Recent advancements in Video Question Answering (VideoQA) have introduced LLM-based agents, modular frameworks, and procedural solutions, yielding promising results. These systems use dynamic agents and memory-based mechanisms to break down complex tasks and refine answers. However, significant improvements remain in tracking objects for grounding over time and decision-making based on reasoning to better align object references with language model outputs, as newer models get better at both tasks. This work presents an LLM-brained agent for zero-shot Video Question Answering (VideoQA) that combines a Chain-of-Thought framework with grounding reasoning alongside YOLO-World to enhance object tracking and alignment. This approach establishes a new state-of-the-art in VideoQA and Video Understanding, showing enhanced performance on NExT-QA, iVQA, and ActivityNet-QA benchmarks. Our framework also enables cross-checking of grounding timeframes, improving accuracy and providing valuable support for verification and increased output reliability across multiple video domains. The code is available at https://github.com/t-montes/viqagent.

Paper Structure

This paper contains 18 sections, 1 equation, 10 figures, 18 tables, 1 algorithm.

Figures (10)

  • Figure 1: An overview of our ViQAgent framework. Through three main modules, we propose an agentic solution for the Video Question-Answering (VideoQA) task by taking advantage of most advanced VideoLLMs capabilities on first-sight zero-shot reasoning, timeframe captioning, and target identification ($M_1$), and the open-vocabulary capabilities of YOLO-World to ground the given targets/objects in the video ($OG$) in specific parts of the video in between $t_0$ and $t_f$; to finally end with a Chain-of-Thoughts judgment and reasoning layer $(M_2)$ that compares both the grounded context and grounded object detections to determine the confidence of the $M_1$ answer. In case of discrepancy, the CoT judge defines a set of clarification questions in specific timeframes that go through the VideoLLM again for specific short-ended question-answering. Finally, a reasoning layer takes these answers and the original question to produce a grounded and more accurate answer.
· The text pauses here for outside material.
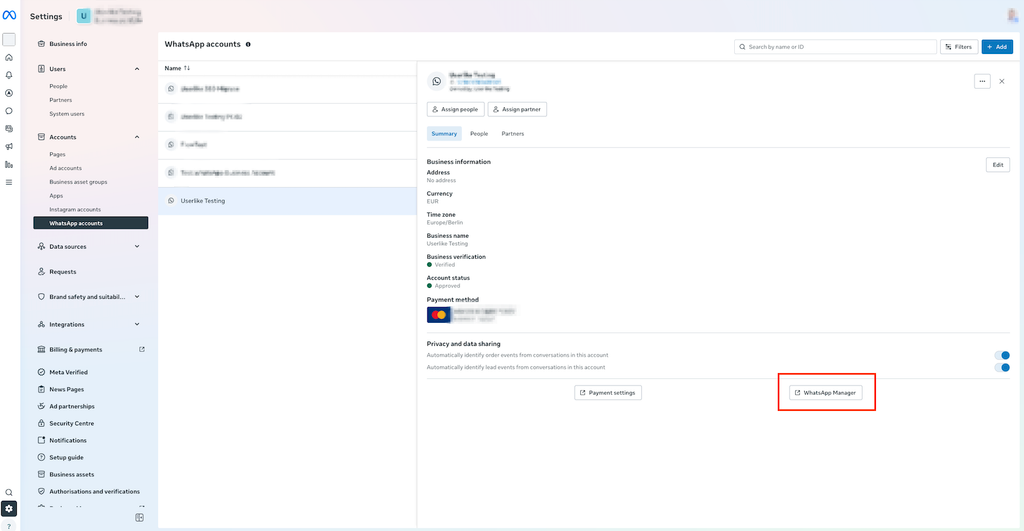Switch to the People tab

(479, 134)
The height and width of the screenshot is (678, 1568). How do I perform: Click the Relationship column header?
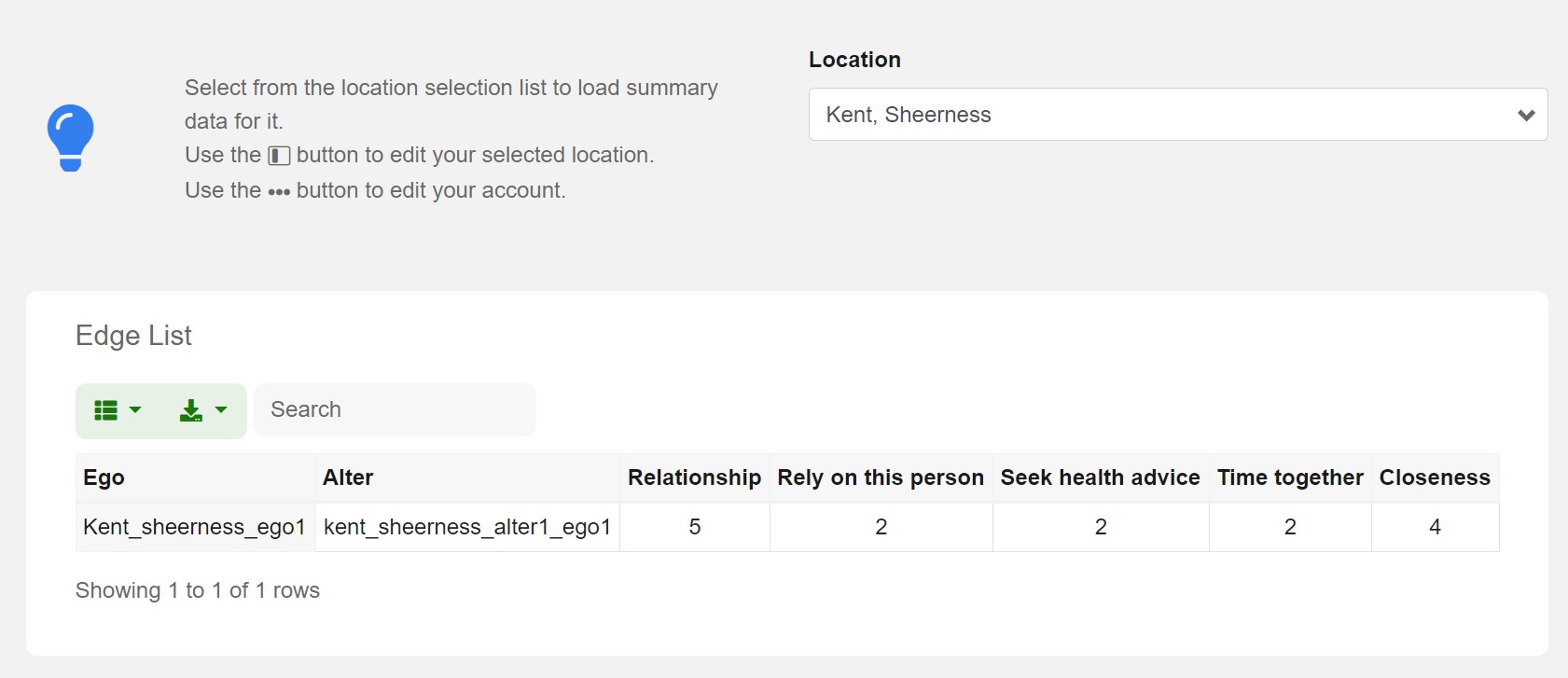coord(694,477)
  • Figure 2: An outline of the black-boxed ViQAgent framework modules inputs and outputs, and the intermediate representations, that allow to track and understand the final selected answer. The ($M_1$)inputs are the video and the question plus the answer options (namely prompt). In contrast, the outputs are the open-vocabulary targets, and the reasoning plus timeframe captions (namely Grounded Context). The ($OG$)inputs are the targets and the video, and the output is the object detection timeline (namely Grounded Objects). Finally, the $(M_2)$ first receives both ground responses and the prompt, then, if there seem to be inconsistencies, returns a doubtful timeframe and a set of clarification questions to make to the VideoLLM from that specific timeframe. The answers are then re-inputted to produce the final answer.
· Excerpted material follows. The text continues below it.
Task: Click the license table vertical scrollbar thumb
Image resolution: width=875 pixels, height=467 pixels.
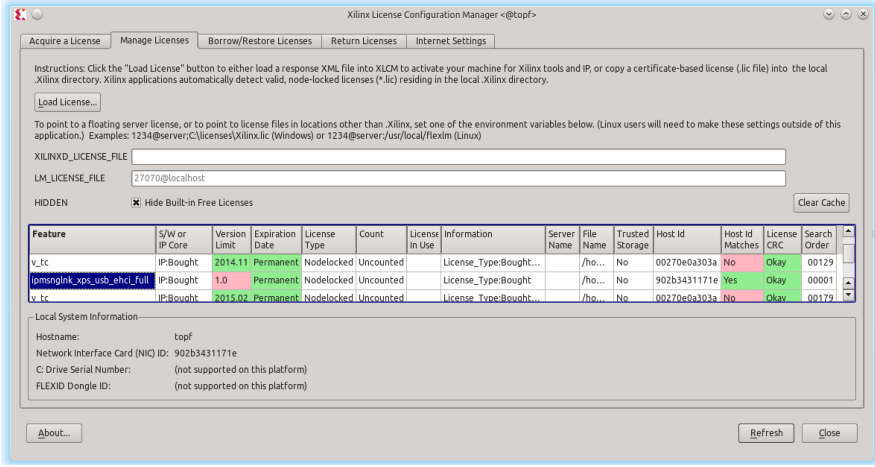Action: 849,254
  • Figure 3: A more detailed overview of the internal process of the $OG$ module. The process begins by extracting all frames from the input video $V$. For each frame $v_i$, the YOLO-World model detects specified target classes within the frame, using predetermined confidence and NMS thresholds ($\tau_c, \tau_{nms}$). After detection, these classes are tracked across all frames to establish the exact time intervals during which they are present. If a detected object is absent from subsequent frames for a specified duration $\tau_t$, it is assumed to have exited the scene, marking the end of its appearance.
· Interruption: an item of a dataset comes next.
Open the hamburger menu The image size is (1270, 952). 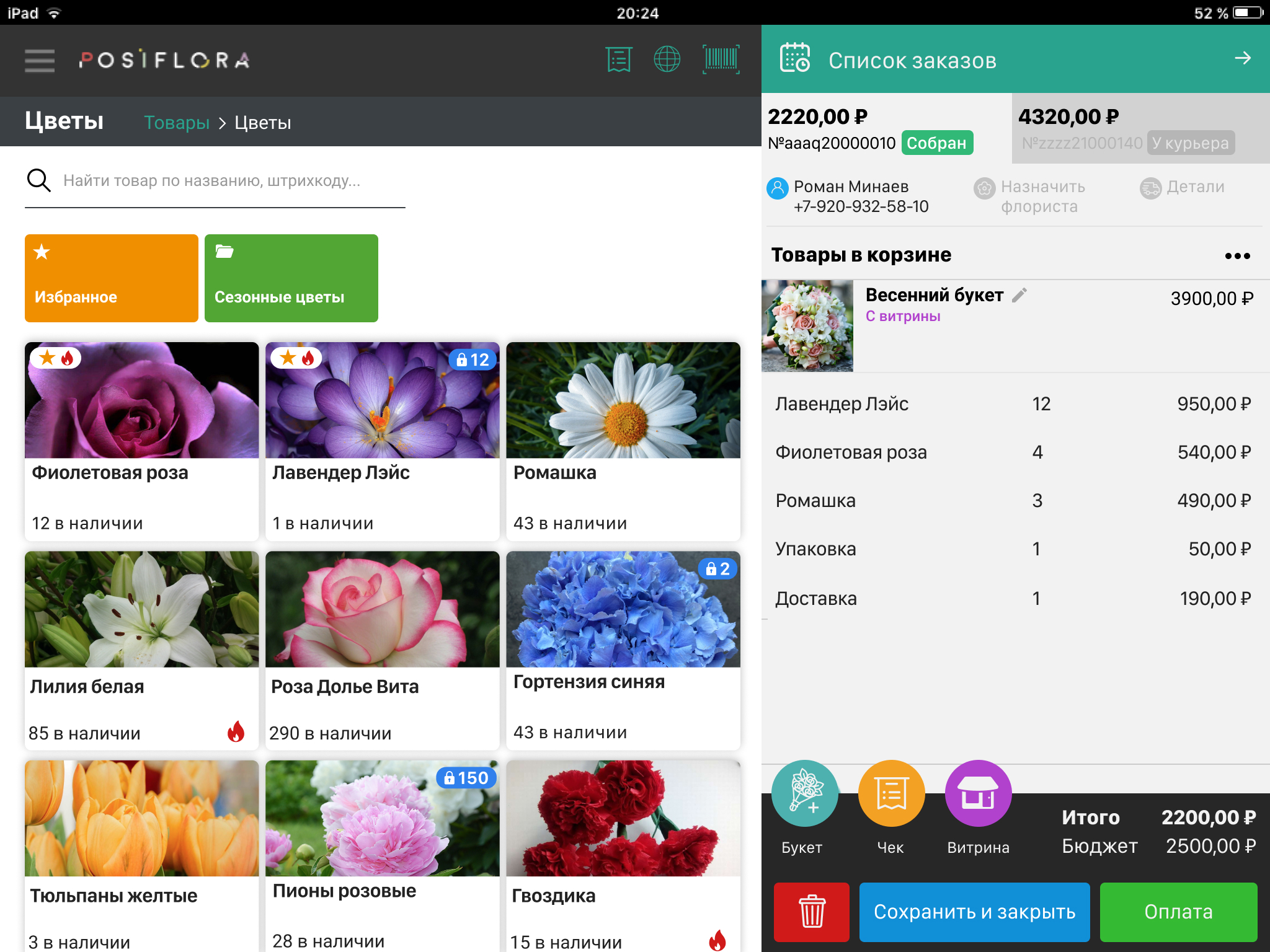point(40,61)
  • Figure 4: VideoLLM Analyzer(VideoLLM$_1$): Given the full video, and the "prompt" (question plus answer options, if available), the VideoLLM Analyzer submodule provides a first-sight response with a reasoning text of why that answer is correct.
  • Figure 5: VideoLLM Captioner(VideoLLM$_2$): Given the full video, but not the question (to avoid bias), the VideoLLM Captioner submodule provides a comprehensive set of event-separated timeframes with a description (i.e. caption) of what is happening in every part of the video. This is the first grounding output, used then for comparison against YOLO-World object grounding.